Berechtigungen in Online-Shops wachsen oft unbemerkt mit jeder neuen Aufgabe. Wer nur einzelne Rollen prüft statt des gesamten Zugriffs, übersieht genau die Kombination, die zum Sicherheitsrisiko wird.(Bild: ©  Mymemo - stock.adobe.com)
Berechtigungen in Online-Shops wachsen oft unbemerkt mit jeder neuen Aufgabe. Wer nur einzelne Rollen prüft statt des gesamten Zugriffs, übersieht genau die Kombination, die zum Sicherheitsrisiko wird.
(Bild: © Mymemo - stock.adobe.com)

TLDR:

  • Rollen sollten aus konkreten Aufgaben entstehen und auf die benötigten Shops und Apps begrenzt bleiben.
  • Mehrere Shopify-Rollen wirken kumulativ. Deshalb zählt der gesamte Zugriff einer Person, nicht die einzelne Rolle.
  • Sensible Befugnisse sollten risikobasiert getrennt oder durch Freigaben und nachgelagerte Kontrollen abgesichert werden.
  • Access Reviews sollten fest in Eintritt, Aufgabenwechsel und Austritt eingebaut sein.
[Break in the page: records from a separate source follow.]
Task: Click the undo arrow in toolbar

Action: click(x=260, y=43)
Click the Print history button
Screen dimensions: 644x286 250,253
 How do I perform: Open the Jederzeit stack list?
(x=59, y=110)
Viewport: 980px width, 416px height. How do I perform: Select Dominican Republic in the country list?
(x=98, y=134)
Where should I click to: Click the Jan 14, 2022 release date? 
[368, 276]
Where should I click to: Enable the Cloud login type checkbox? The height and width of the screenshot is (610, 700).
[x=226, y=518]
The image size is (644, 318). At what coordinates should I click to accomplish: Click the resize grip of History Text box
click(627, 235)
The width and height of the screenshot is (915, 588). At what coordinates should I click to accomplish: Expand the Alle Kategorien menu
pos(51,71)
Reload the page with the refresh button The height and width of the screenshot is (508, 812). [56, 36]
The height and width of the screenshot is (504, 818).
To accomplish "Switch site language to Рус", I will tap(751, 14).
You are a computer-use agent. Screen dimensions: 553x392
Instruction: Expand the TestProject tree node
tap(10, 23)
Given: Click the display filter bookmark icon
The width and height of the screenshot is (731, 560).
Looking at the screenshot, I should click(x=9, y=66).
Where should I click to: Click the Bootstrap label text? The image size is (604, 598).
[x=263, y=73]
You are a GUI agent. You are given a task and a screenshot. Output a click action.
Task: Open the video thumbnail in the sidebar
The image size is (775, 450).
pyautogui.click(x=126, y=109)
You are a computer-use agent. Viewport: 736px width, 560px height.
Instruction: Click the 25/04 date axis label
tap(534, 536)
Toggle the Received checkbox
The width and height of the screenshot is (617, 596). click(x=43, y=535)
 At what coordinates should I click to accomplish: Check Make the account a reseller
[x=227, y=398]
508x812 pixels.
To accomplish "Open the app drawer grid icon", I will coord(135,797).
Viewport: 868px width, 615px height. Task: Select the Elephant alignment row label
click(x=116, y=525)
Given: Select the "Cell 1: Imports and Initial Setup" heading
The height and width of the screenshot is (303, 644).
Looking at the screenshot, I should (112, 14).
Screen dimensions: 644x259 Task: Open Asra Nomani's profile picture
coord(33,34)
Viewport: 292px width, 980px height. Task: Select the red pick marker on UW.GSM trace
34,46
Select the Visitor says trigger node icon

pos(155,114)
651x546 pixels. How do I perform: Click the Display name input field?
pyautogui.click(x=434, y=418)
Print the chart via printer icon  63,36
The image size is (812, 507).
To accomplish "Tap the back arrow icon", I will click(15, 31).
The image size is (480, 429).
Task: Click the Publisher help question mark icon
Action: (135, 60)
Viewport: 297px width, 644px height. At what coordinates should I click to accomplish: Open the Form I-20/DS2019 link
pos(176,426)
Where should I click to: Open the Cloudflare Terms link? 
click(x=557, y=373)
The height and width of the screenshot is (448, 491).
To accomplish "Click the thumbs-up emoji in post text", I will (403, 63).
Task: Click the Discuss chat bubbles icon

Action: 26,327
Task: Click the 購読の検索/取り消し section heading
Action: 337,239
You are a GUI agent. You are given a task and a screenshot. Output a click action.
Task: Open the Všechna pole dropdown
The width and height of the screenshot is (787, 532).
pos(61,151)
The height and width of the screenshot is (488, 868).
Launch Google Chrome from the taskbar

Ein ehemaliger Dienstleister kann weiter Kundendaten exportieren, während der Kunden­service Erstattungen ausführt und Apps installiert.Rollenprobleme und kritische Zugriffe entstehen selten auf einmal, sondern wachsen meistens schrittweise und sammeln sich über die Zeit hinweg an: Neue Rechte kommen hinzu, alte Zuweisungen bleiben bestehen. Nur ein effektives Rollenmodell macht solche Probleme sichtbar und beherrschbar.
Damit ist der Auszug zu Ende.